Ao lado da esposa e musicista Zélia Ferreira, em uma de suas performances no palco

João de Deus mostra-se vital para os apreciadores da música e com muita vitalidade na execução da canção. Ou seja, segue em forma, capacidade musical forjada desde a adolescência em Caraúbas, até seguir com os pais para Natal, onde participou pela primeira vez em banda, tocando no grupo Apaches, como contrabaixista. O baixo passou a ser seu companheiro por toda a vida, alternado pela guitarra em certos momentos. A esposa Zélia Ferreira conta que ali foi só o início da série de bandas por onde passou: Natallian Beatles, Terríveis, De Victory, Roda de Samba de João de Orestes…

“Folheando” é somente um exemplo do seu set list de composições concedido a outros artistas. Jorge de Altinho, Raio da Silibrina (SE), Kátia de Troia e Zé Lima já beberam das produções do artista local. “João sempre foi muito dedicado à música. Chegou a fugir de casa, aos 13 anos, para tocar em Recife. Depois de alguns anos, foi tocar na banda 2001, nos anos 70, até começar sua carreira em Mossoró, onde influenciou muita gente”, lembra Zélia.

Ouça a versão de “Folheando”:

Gideão, que faz parte do projeto concorda. “Ele ainda hoje é um espelho, como foi em toda a sua trajetória musical”, afirma.  “Tive o imenso privilégio de participar, junto com Alfredo, da produção musical de um de seus CDs já no meio gospel”.

A carreira gospel, acentuada por Gideão, foi o resultado de um ponto de virada na vida de João de Deus.

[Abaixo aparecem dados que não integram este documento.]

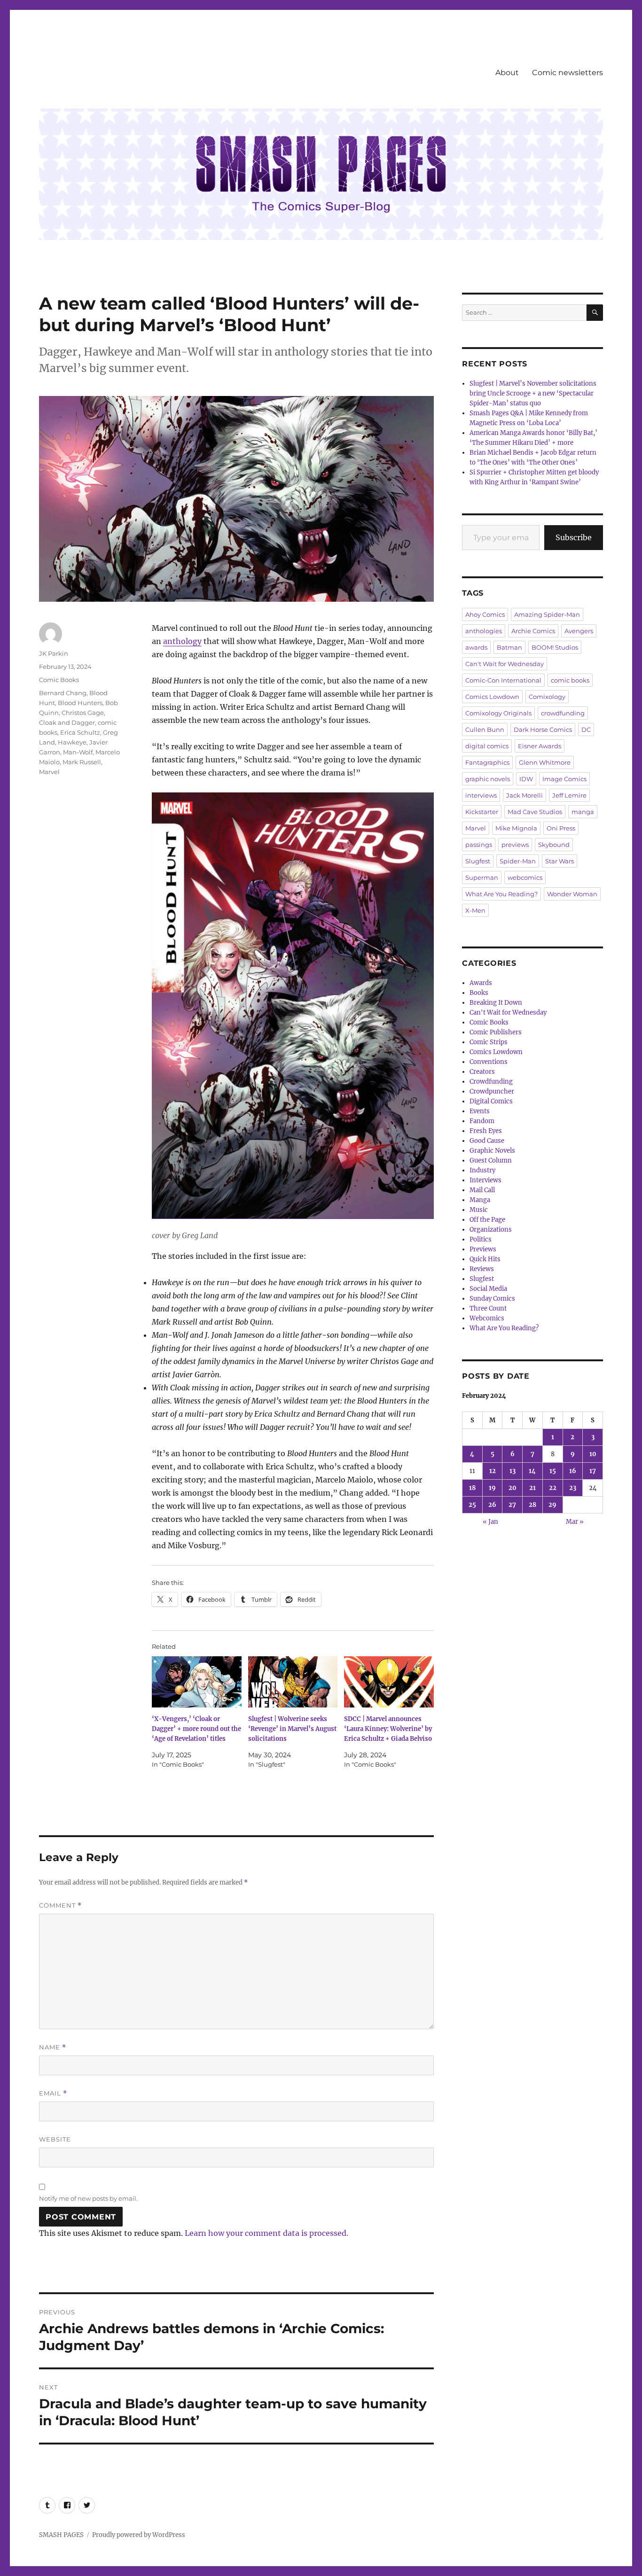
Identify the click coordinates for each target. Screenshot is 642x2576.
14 (532, 1471)
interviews (481, 795)
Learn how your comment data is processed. (266, 2233)
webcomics (525, 877)
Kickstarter (481, 811)
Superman (481, 877)
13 (512, 1471)
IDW (526, 779)
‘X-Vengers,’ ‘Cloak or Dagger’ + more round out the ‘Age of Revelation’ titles (196, 1729)
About (507, 72)
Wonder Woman (572, 894)
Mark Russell (82, 762)
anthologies (483, 631)
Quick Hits (485, 1259)
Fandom (482, 1121)
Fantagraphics (487, 762)
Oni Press (561, 828)
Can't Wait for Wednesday (504, 663)
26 (492, 1505)
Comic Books (59, 679)
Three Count (488, 1308)
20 (513, 1488)
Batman (509, 647)
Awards (481, 983)
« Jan (490, 1522)
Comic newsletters (567, 72)
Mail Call (482, 1190)
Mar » (575, 1522)
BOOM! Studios (555, 647)
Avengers (578, 631)
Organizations (491, 1230)
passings (478, 844)
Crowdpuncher (492, 1091)
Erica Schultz (80, 732)
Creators (482, 1072)
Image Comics (564, 779)
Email (53, 2093)
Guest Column (491, 1160)
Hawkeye (72, 742)
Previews (483, 1249)
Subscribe (574, 537)
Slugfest (477, 861)
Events (480, 1111)
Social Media (488, 1289)
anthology (182, 641)
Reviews (482, 1269)
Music (479, 1210)
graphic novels (487, 779)
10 (592, 1454)
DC (586, 729)
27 (512, 1505)
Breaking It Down (496, 1003)
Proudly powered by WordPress (138, 2535)
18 (472, 1488)
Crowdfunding (491, 1082)
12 (492, 1471)
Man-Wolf (78, 752)
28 (532, 1505)
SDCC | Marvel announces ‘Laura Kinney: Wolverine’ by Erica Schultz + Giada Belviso (388, 1729)
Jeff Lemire (569, 795)
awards (476, 647)
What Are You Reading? (501, 894)
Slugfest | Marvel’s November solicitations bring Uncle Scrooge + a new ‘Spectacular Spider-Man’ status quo (533, 393)
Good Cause (487, 1141)
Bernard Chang (62, 693)
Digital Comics (491, 1101)
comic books (570, 680)
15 (552, 1471)
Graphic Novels (492, 1151)
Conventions (489, 1062)
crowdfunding (563, 713)
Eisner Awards (539, 746)
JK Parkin (53, 653)
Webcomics (487, 1318)
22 (552, 1488)
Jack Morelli (524, 795)
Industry (482, 1170)
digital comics (487, 746)
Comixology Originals (498, 713)
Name (52, 2047)
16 (572, 1471)
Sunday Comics (492, 1299)
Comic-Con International (503, 680)
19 (492, 1488)
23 (572, 1488)
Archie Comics (533, 631)
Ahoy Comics (485, 614)
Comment (60, 1905)
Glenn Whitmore (545, 762)
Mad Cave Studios (535, 811)
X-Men (475, 910)
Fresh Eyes (486, 1131)
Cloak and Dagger (67, 722)
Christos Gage (83, 712)
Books (479, 993)
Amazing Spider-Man (547, 614)
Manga (480, 1200)
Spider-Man (518, 861)
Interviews (485, 1180)
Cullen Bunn (484, 729)
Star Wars (559, 861)
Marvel (49, 772)
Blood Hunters (80, 702)
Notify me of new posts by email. (88, 2198)
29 (552, 1505)
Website (55, 2139)
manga (583, 811)
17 (592, 1471)
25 (472, 1505)
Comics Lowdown (492, 696)
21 (532, 1488)
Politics (481, 1239)
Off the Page (487, 1220)
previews (515, 844)
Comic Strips (489, 1042)
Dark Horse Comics (543, 729)
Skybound (554, 844)
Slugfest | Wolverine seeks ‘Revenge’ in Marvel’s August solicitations (292, 1729)
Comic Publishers (496, 1032)
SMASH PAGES (61, 2535)
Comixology (547, 696)
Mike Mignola (516, 828)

Em 1996, o músico foi vítima de grave acidente e diante da situação, decidiu buscar o caminho da religião e da fé a partir de então.

Após acidente, João de Deus decidiu seguir carreira gospel e produziu quatro discos

Além do disco produzido por Gideão, João de Deus concebeu outros quatro álbuns com a sua banda Gilgal, com canções compostas por ele e arranjadas também  pelo filho, o baterista Ridjel. “Algumas músicas estão no Youtube, tocadas e cantadas ao lado de sua esposa”, explica o baterista.

Prestes a completar 72 anos, em junho, João de Deus tem a história relembrada a partir de seus maiores admiradores na música mossoroense e potiguar e de integrantes do seu mais recente projeto, ligado ao gospel. “João é hoje a história do folclore musical para nós, com 71 anos. Em seu DNA estão registradas as cifras e as notas musicais de cinco gerações seguidas. Deus o poupou da morte precoce, quando do acidente, e deixou viver este momento em mais uma página da sua história”, contou Zélia. A música e os admiradores do som de altíssima performance agradecem.